Nevertheless, the commission found capital injections of approximately €6bn "temporarily compatible" with European state aid rules awaiting "a final decision on the restructuring plan".
And the European Union's top competition enforcer Neelie Kroes said she was "confident that we can find a solution in this difficult case".
The commission announced in May an in-depth investigation into some of the more than €100bn ($135bn) offered by Germany for the bank.
Germany gained EU approval for a first tranche of aid for HRE worth €35bn in October 2008, and Berlin has since notified Brussels that further measures are necessary.
HRE specialised in providing cheap funding to local governments but the seizing up of short-term money markets where it previously raised funds all but destroyed its business model and left it unable to finance its huge debts.

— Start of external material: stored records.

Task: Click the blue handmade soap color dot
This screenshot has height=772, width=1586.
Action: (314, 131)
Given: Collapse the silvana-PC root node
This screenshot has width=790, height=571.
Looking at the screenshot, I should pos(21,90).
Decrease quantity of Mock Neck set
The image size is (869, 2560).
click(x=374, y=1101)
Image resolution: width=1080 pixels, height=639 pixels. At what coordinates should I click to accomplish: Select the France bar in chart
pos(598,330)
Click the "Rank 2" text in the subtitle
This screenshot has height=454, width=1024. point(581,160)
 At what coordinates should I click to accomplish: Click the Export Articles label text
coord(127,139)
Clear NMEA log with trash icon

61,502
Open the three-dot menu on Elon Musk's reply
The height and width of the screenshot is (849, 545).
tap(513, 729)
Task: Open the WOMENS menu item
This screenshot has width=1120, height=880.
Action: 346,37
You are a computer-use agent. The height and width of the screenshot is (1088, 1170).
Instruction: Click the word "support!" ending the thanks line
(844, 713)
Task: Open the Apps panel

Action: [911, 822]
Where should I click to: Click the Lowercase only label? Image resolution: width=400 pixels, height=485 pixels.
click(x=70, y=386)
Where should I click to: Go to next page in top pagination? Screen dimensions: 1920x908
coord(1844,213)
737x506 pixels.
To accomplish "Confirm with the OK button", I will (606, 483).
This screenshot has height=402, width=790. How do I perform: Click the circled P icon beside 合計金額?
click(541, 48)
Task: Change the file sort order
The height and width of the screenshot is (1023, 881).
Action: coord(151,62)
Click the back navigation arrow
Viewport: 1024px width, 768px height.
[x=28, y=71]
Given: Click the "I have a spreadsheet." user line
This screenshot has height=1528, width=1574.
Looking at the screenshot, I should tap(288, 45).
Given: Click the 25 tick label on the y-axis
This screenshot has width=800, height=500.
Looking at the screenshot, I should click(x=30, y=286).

The commission statement said it wanted to establish "the bank's ability to restore its long-term viability and whether sufficient measures are taken to minimise distortions of competition".
HRE on Wednesday reported a net loss of €574m ($860m) in the third quarter of 2009, a strong improvement from its loss of €3bn in the same period a year earlier.
German authorities, fearing that the bank's collapse would trigger financial market chaos, ordered this year the first full bank nationalisation since the republic's birth in 1949.
The government deemed the bank critical to Europe's biggest economy because it plays a major role in the issuance of "Pfandbriefe," bonds in which small investors, savings banks and insurance companies have placed large sums.